Wiltshire, an English county, bounded by Gloucestershire, Berks, Hants, Dorset, and Somerset. Its greatest length, N. to S., is 54 miles; its greatest breadth, 37; and the area, 1354 sq. m., or 866,677 acres. Pop. (1801) 183,S20; (1841) 256,280; (1901) 273,845. This unusually small proportion of inhabitants is due to the presence of extensive tracts of open pasture-land in the centre and north of the county - Salisbury Plain and the Marlborough Downs. The river systems divide near Devizes, whence the Somerset Avon, entering Wilts from Gloucester, flows to the Severn below Bristol; the Hampshire Avon flows by Salisbury to the English Channel at Christchurch; and the Kennet flows to join the Thames at Reading. Chalk occupies far the larger portion of the county, which culminates on the Berkshire border in Inkpen or Hackpen Beacon (972 feet). Iron ore was worked and smelted in remote antiquity, but of late only in the vicinity of Seend, and since of Westbury. The industries are chiefly agricultural - dairy-farming in the N., and grazing in the S. Large flocks of sheep feed on Salisbury Plain. Calne sends out much Wiltshire bacon. There is also an important manufacturing element - broadcloth at Bradford and Trowbridge, and Wilton carpets. Though the rolling open country is as a rule monotonous, there is much charming scenery in the valleys and broken hill districts; Savernake Forest and Cranbourne Chace have hardly changed for centuries.
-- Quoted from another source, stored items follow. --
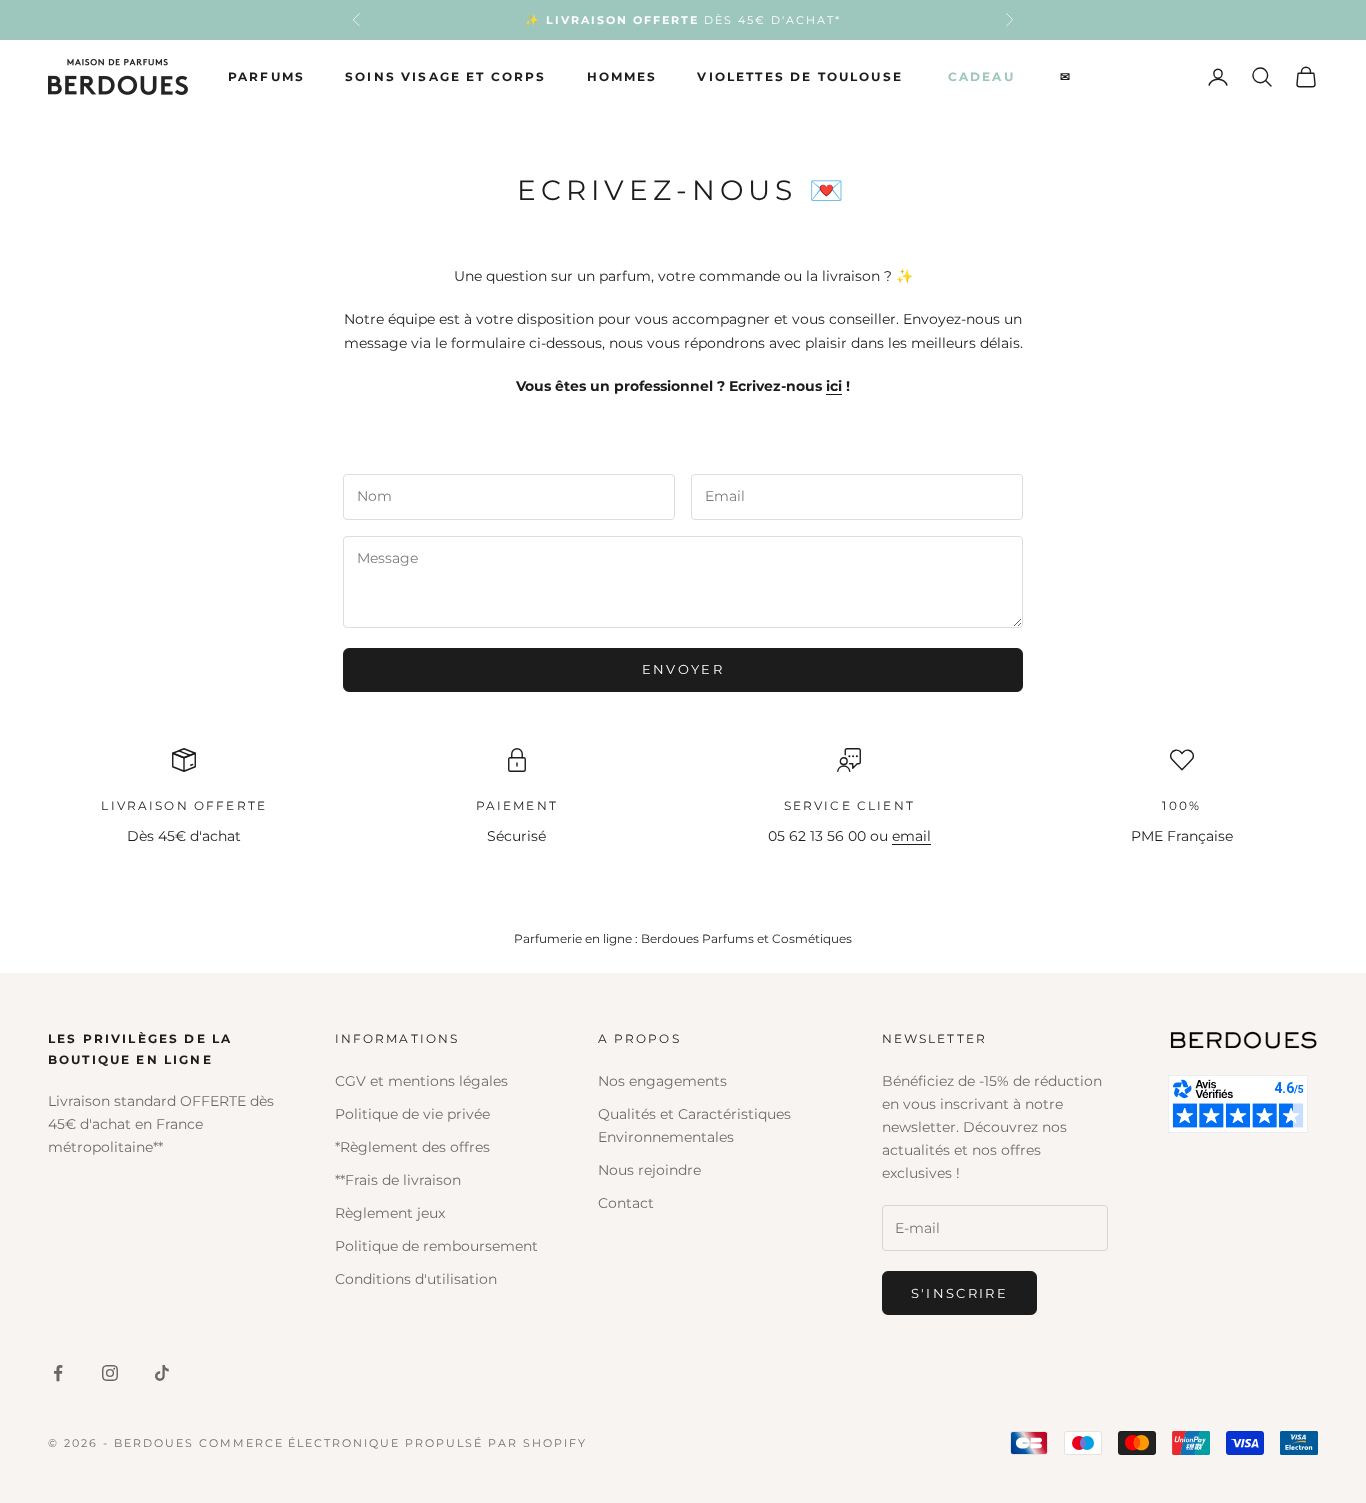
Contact (626, 1203)
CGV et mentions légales (421, 1081)
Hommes (622, 76)
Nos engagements (662, 1081)
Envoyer (683, 669)
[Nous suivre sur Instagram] (110, 1373)
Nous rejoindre (649, 1170)
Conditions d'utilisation (416, 1279)
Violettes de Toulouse (799, 76)
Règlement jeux (390, 1213)
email (911, 836)
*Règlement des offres (412, 1147)
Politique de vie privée (412, 1114)
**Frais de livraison (398, 1180)
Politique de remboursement (436, 1246)
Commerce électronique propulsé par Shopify (393, 1443)
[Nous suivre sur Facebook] (58, 1373)
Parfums (266, 76)
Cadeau (981, 76)
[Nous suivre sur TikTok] (162, 1373)
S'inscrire (959, 1293)
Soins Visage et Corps (445, 76)
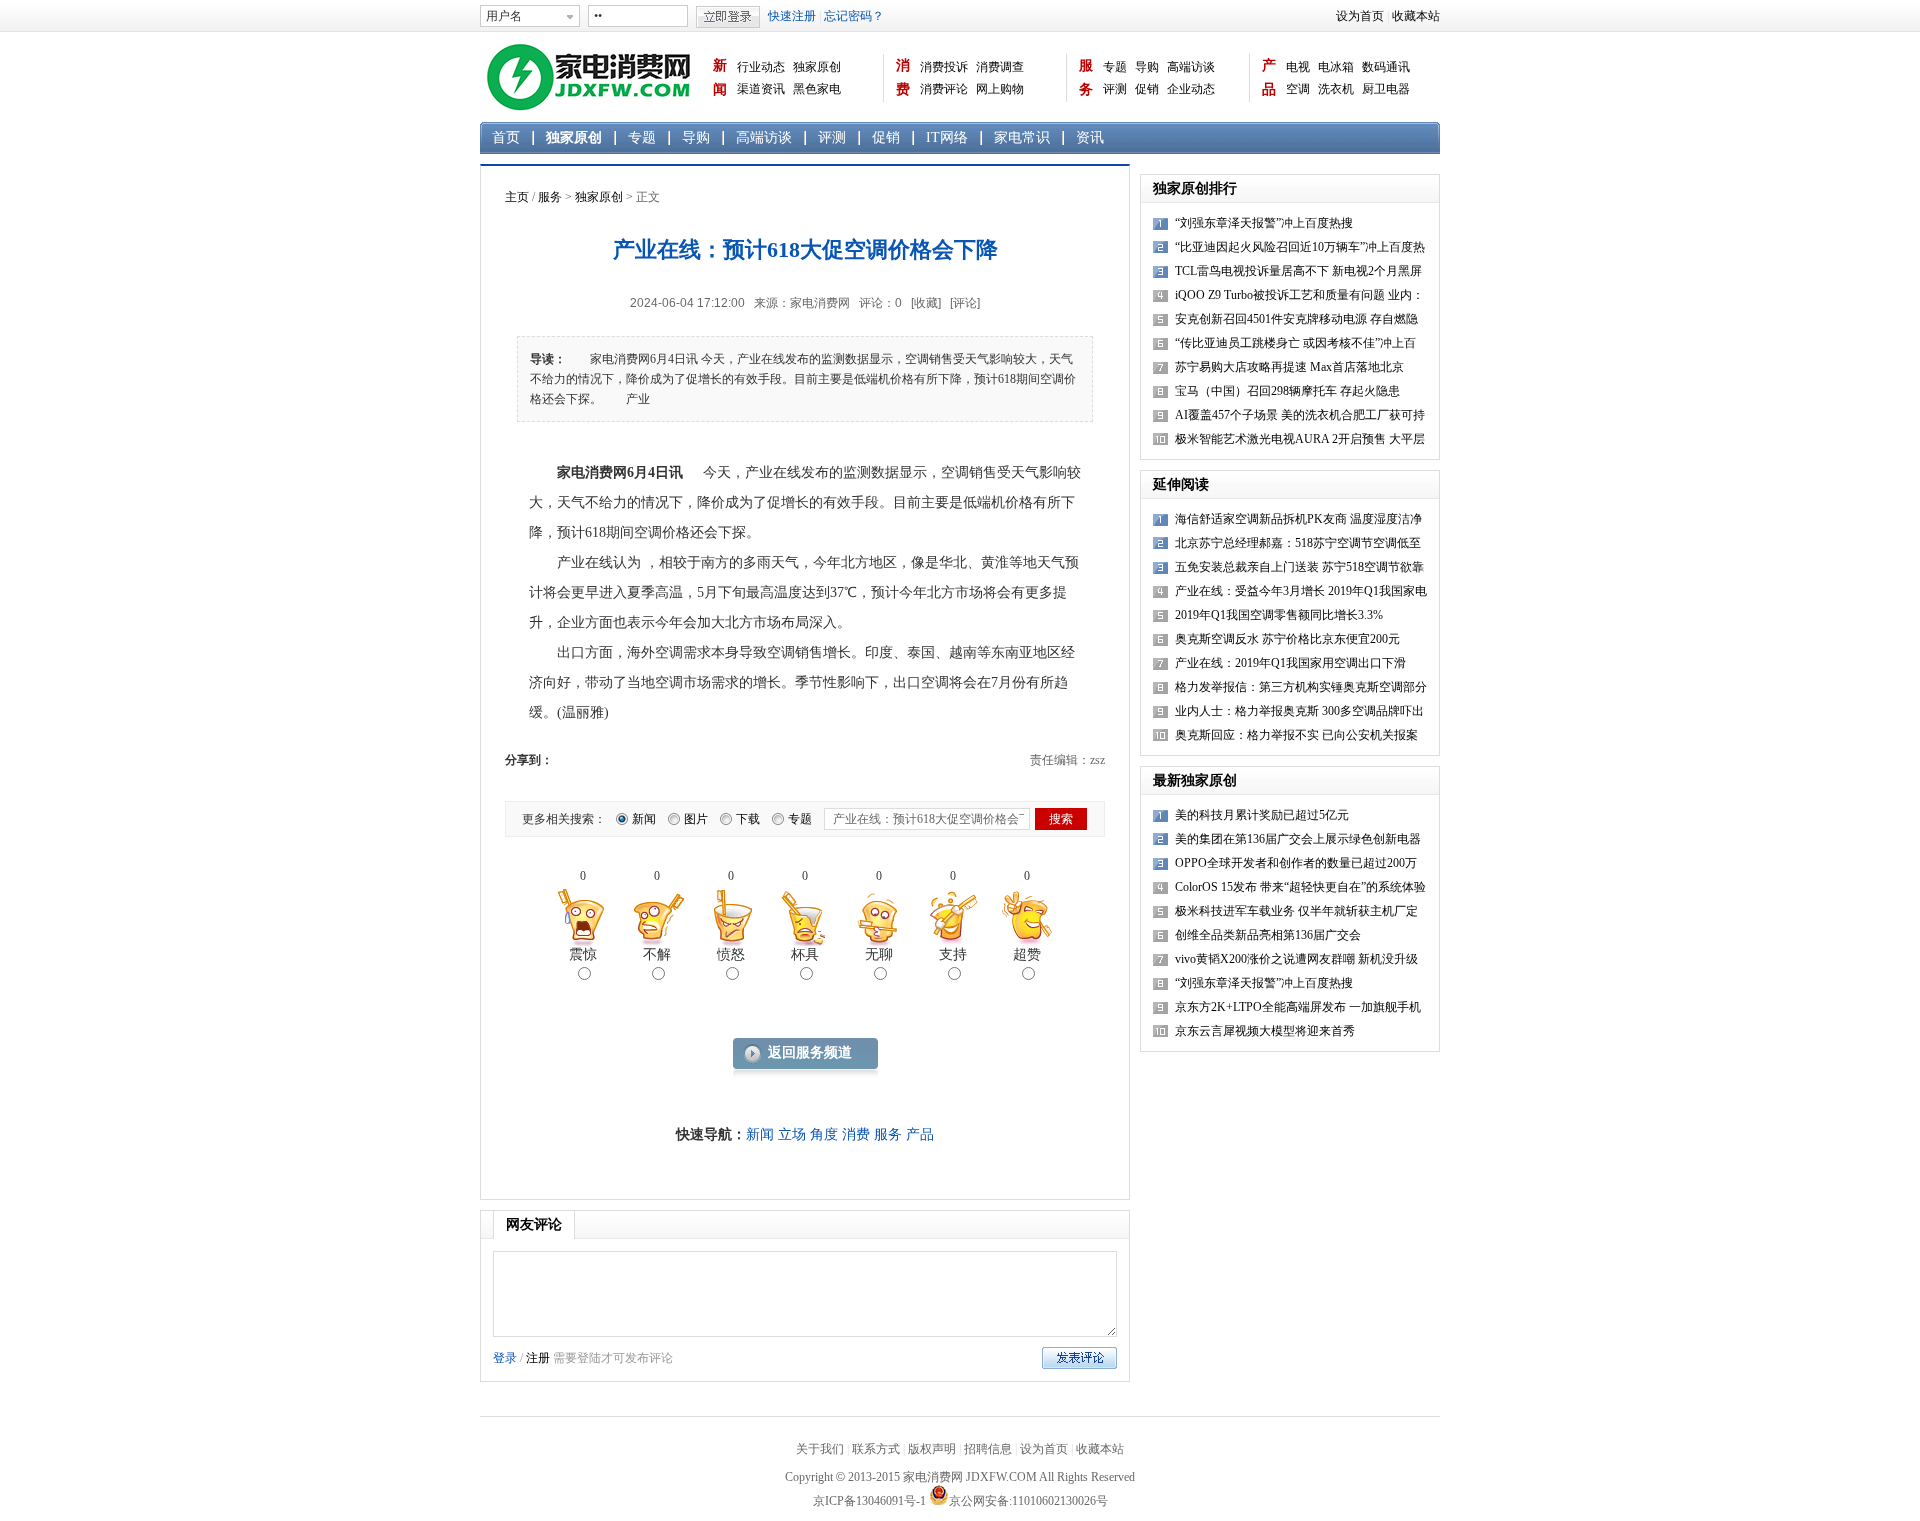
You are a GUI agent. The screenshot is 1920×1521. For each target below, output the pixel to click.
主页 (517, 197)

Wiltshire was settled by the Romans, and the defeat of the British at Old Sarum in 552 was the first important Saxon success. The victory at Barbury (556) included the shire in Wessex, of which kingdom Wilton became the capital. At Wilton Alfred suffered his first defeat from the Danes; at Edington (Ethandune), near West-bury, he defeated Guthrum. Wilton - itself named from the river Wyly - gave name to the county as Wiltonscire. Waller's defeat at Round-way Hill, Devizes, and the gallant defence of Wardour Castle by Lady Arundell were the chief local episodes of the Great Rebellion. Till 1832 Wiltshire returned thirty-four members, till 1867 eighteen, then till 1885 fifteen, and now six only - five for county divisions and one for Salisbury. The municipalities are Calne, Chippenham, Devizes, Malmesbury, Marlborough, Salisbury, and Wilton. For the archAelogist Wilts excels every county in England, containing as it does Stonehenge, Avebury, Silbury Hill, innumerable barrows and earthworks, the most perfect Anglo-Saxon church in existence at Brad-ford-on-Avon, Salisbury Cathedral, Malmesbury Abbey, Longleat, etc. See works by Aubrey (ed. by Jackson, 1862), Hoare(8 vols. 1812-44), Britton (3 vols. 1801-25), Moody (1851), J. E. Jackson (2 vols. 1867-72), W. H. Jones (3 vols. 1865-80), Kite (1880), Stratford (1882), R. Jefferies {Life in a Southern County, 1882), A. C. Smith (1884-85), and Worth (1887), besides the Wilts Archœological Magazine (since 1853).